En 2006, Philip Golberg (6), qui avait dirigé la mission états-unienne à Pristina au Kosovo, devient ambassadeur des Etats-Unis en Bolivie. Débutent alors des actions violentes dans les régions de Santa Cruz, Tarija, Beni et Pando où vit l’élite bolivienne. Cette dernière, tout en dénonçant l’étatisme, l’autoritarisme et l’indigénisme du président bolivien, organise des référendums illégaux pour réclamer l’autonomie de ces régions riches en hydrocarbures. Des bandes armées sèment le chaos et la terreur, prennent des aéroports ainsi que des édifices gouvernementaux. En septembre 2008, des paramilitaires assassinent sauvagement trente-et-un paysans dans le département de Pando. Ces événements rappellent étrangement les actions violentes qui avaient précédé les coups d’états au Chili en 1973, au Venezuela en 2002, au Honduras en 2009 ou encore en Equateur en 2010. L’objectif de ces violences orchestrées par les Etats-Unis avec la complicité des oppositions de droite et d’extrême droite nationales est de créer un climat de guerre civile, où la situation serait incontrôlable et justifierait donc une « guerre humanitaire » qui déboucherait ensuite sur un appui financier voire militaire « à ceux qui défendent la démocratie et les droits de l’homme »… Karl Marx avait affirmé : « Celui qui ne connaît pas l’histoire est condamné à la revivre » Ces tentatives de déstabilisation échouèrent et renforcèrent l’appui envers le président Morales. L’histoire ne se répéta pas.

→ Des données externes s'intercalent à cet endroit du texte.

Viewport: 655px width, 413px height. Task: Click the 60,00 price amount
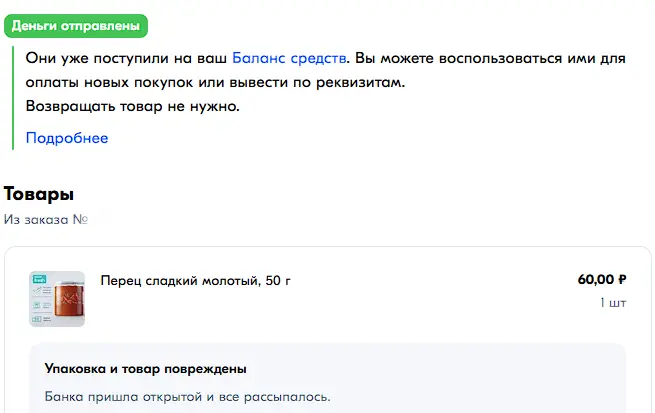click(596, 279)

De leur côté, les médias occidentaux lorsqu’ils évoquent (très rarement), le cas de la Bolivie, ne s’intéressent que très peu aux réussites socio-économiques du pays andin. Non, ils préfèrent se concentrer sur la posture « populiste » du président bolivien. Il est vrai que montrer les effets positifs sur la conjoncture économique de la reprise en main par l’Etat de l’économie, des nationalisations, de l’augmentation des dépenses publiques consacrées à l’éducation, à la santé et au logement serait un mauvais message envoyé par les élites économiques libérales aux millions d’Européens qui souffrent tous les jours un peu plus des politiques d’austérité et des privatisations à marche forcée.

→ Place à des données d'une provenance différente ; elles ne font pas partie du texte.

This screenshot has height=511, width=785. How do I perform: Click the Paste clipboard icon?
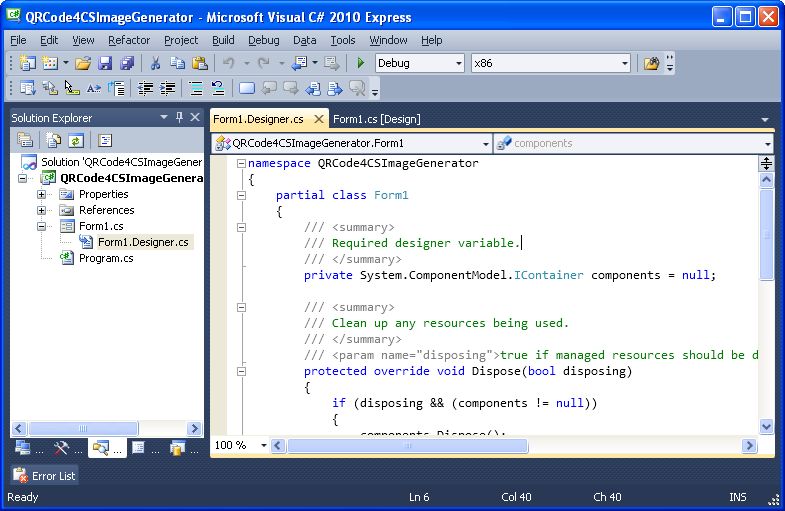pos(199,63)
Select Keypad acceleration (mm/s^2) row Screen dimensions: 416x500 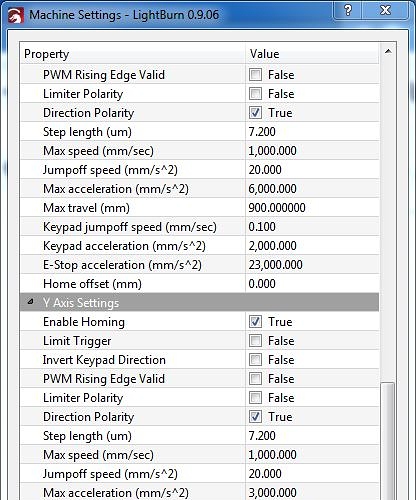click(200, 246)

Le gouvernement bolivien enmené par son président atypique a, depuis son élection en 2005, transformé en profondeur la société bolivienne. Les avancées en termes de réduction de la pauvreté, de gratuité totale des soins de santé, d’éradication de l’analphabétisme sont remarquables. Néanmoins, le chemin reste long car, de tous les pays victimes du colonialisme espagnol et du néocolonialisme états-unien, la Bolivie est sans doute un de ceux qui en a été le plus sévèrement affecté(7). La pauvreté y est toujours importante et les inégalités subsistent. Par ailleurs, les tentatives de déstabilisation du pays par les Etats-Unis restent fortes, notamment depuis que Morales a décidé de ne plus coopérer avec ce simulacre de « guerre contre le narcotrafic » qui a permis aux Etats-Unis d’intervenir de nouveau en Amérique du Sud.

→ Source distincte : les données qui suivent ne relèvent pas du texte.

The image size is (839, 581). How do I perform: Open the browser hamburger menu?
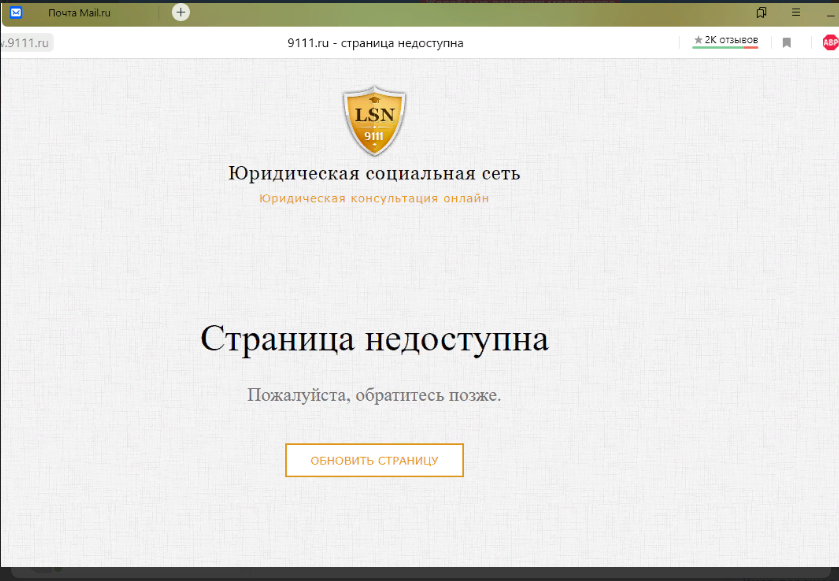coord(796,13)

Avant d’être exécuté en 1781, Tupac Katari, qui avait mené une insurrection indienne contre le colon espagnol, lanca à ces derniers : « Un jour je reviendrai et nous serons des millions ». Il semble aujourd’hui que Tupac Katari soit revenu et que son ombre plane au-dessus des millions de Boliviens qui ont repris leur destin en main et ont lancé leur seconde et définitive indépendance !

Notes :

(1) « Nous serons des millions. Evo Morales et la gauche au pouvoir en Bolivie », Hervé Do Alto et Pablo Stefanoni.

(2) http://boliviasol.wordpress.com/ope…

(3) http://www.telesurtv.net/news/Boliv…

(4) http://www.telesurtv.net/news/BM-re…

(5) http://www.telesurtv.net/news/Boliv…

(6) « En Amérique Latine, l’ère des coups d’Etats en douce », Maurice lemoine, Le Monde Diplomatique, Aout 2014.